About this task: Leave out the pictures and give back all the entries exactly as written.

---+---

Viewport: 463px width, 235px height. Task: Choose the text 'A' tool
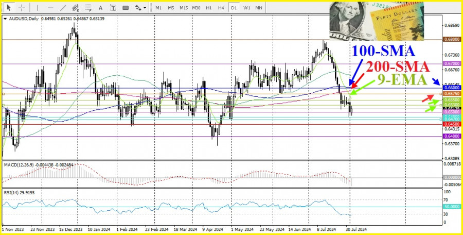click(x=100, y=8)
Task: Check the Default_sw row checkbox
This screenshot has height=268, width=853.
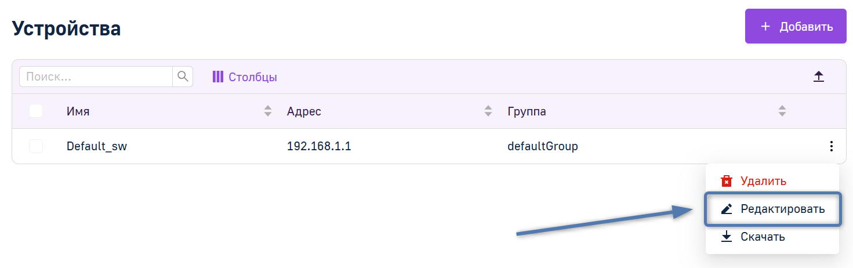Action: pyautogui.click(x=36, y=146)
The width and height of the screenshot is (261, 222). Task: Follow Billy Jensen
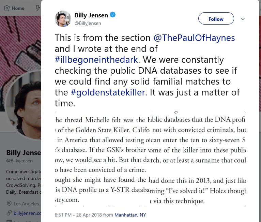(x=216, y=19)
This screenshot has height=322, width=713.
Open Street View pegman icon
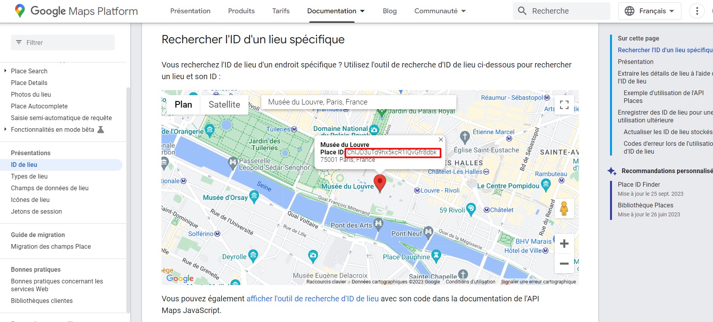point(564,209)
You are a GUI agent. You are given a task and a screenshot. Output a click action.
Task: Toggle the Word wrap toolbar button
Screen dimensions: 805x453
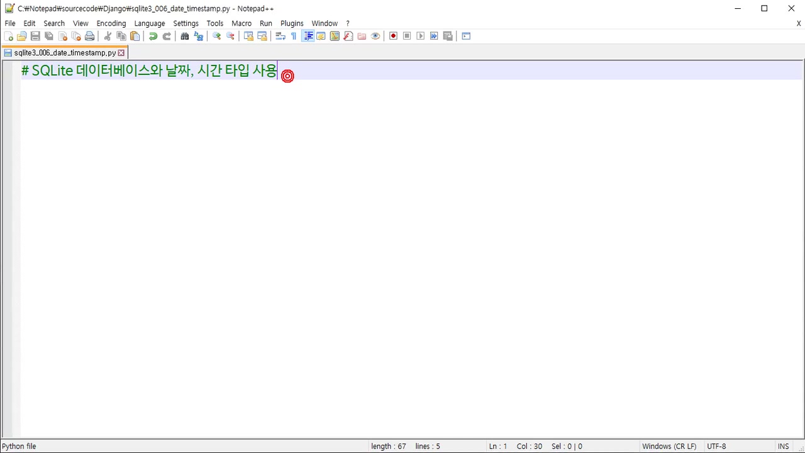click(280, 36)
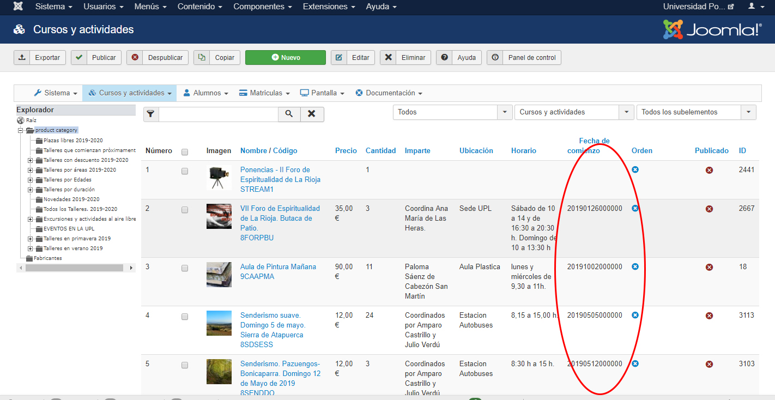Open the Todos los subelementos dropdown

(696, 112)
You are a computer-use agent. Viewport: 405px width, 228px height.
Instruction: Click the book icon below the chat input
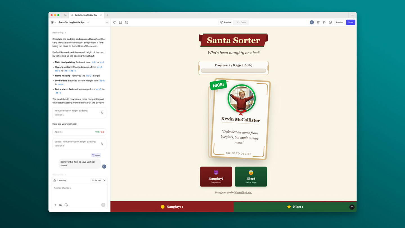[60, 205]
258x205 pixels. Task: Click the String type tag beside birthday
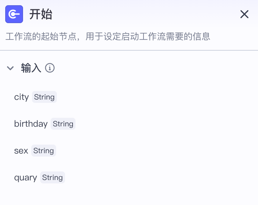coord(63,124)
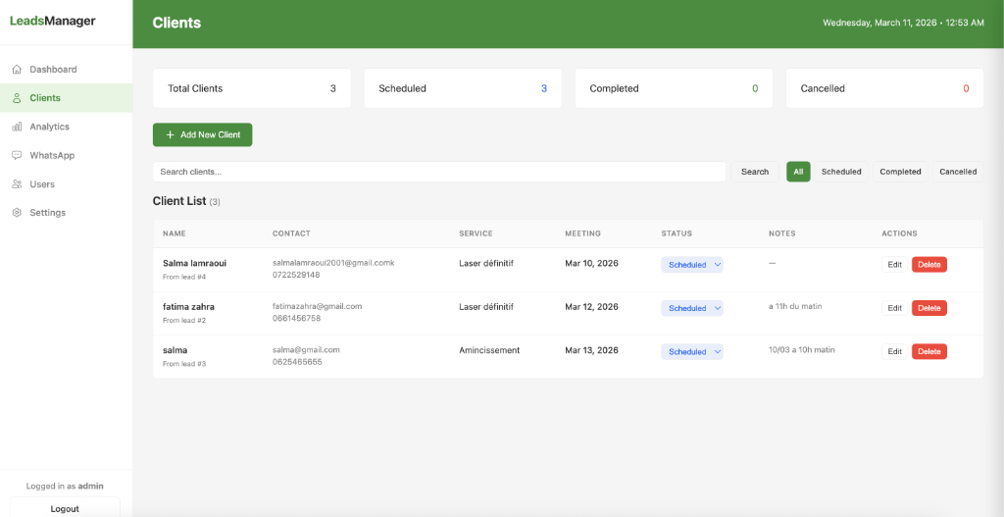Show only Cancelled clients
1004x517 pixels.
click(958, 172)
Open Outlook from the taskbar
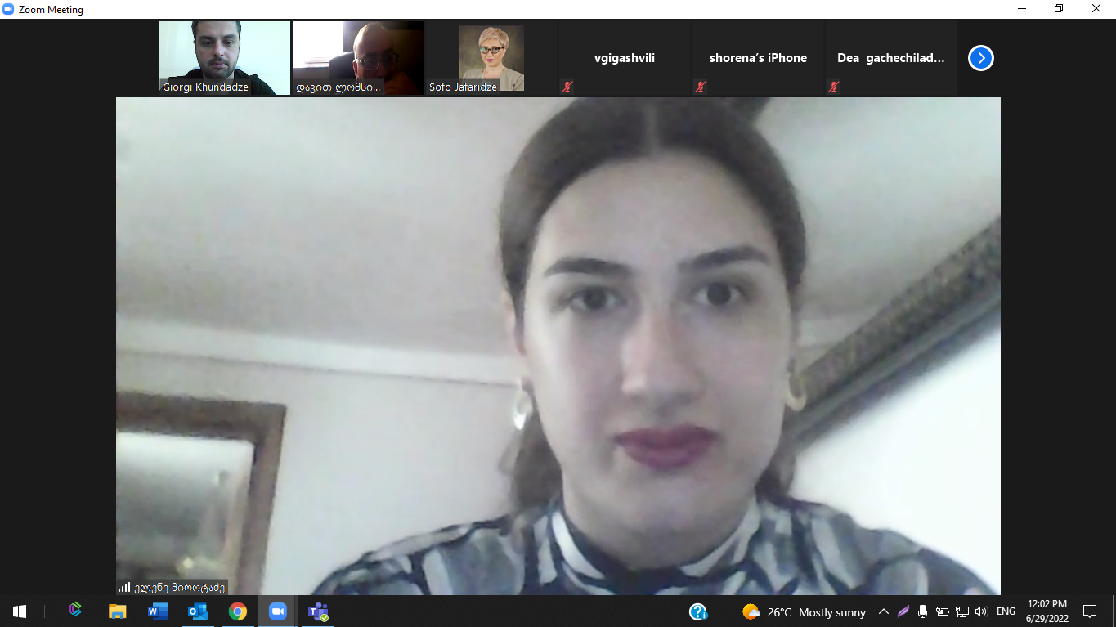The image size is (1116, 627). (x=198, y=611)
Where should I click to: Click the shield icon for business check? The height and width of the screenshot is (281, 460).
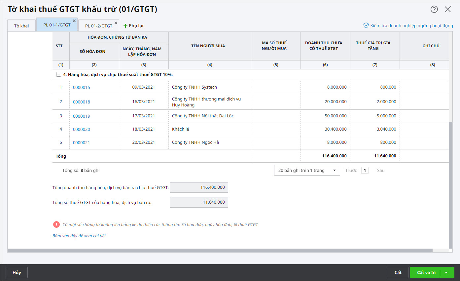(366, 25)
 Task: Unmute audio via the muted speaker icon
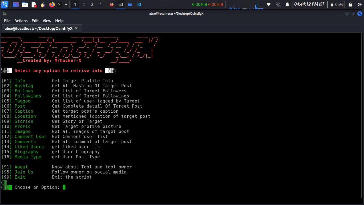pyautogui.click(x=278, y=5)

---+---

Result of this exercise:
Viewport: 463px width, 235px height. Task: Choose the text 'A' tool
click(x=100, y=8)
Task: Check the Default_sw row checkbox
This screenshot has height=268, width=853.
Action: pyautogui.click(x=36, y=146)
The width and height of the screenshot is (261, 222). Task: Follow Billy Jensen
(x=216, y=19)
This screenshot has height=322, width=713.
Open Street View pegman icon
point(564,209)
You are a GUI agent. You are given a task and a screenshot. Output a click action.
Task: Toggle the Word wrap toolbar button
Screen dimensions: 805x453
click(280, 36)
Open the Todos los subelementos dropdown

(696, 112)
You are a computer-use agent. Viewport: 405px width, 228px height.
Instruction: Click the book icon below the chat input
[60, 205]
258x205 pixels. Task: Click the String type tag beside birthday
coord(63,124)
Show only Cancelled clients
1004x517 pixels.
click(958, 172)
Open Outlook from the taskbar
The image size is (1116, 627). (x=198, y=611)
Where should I click to: Click the shield icon for business check? The height and width of the screenshot is (281, 460).
(366, 25)
 Task: Unmute audio via the muted speaker icon
pyautogui.click(x=278, y=5)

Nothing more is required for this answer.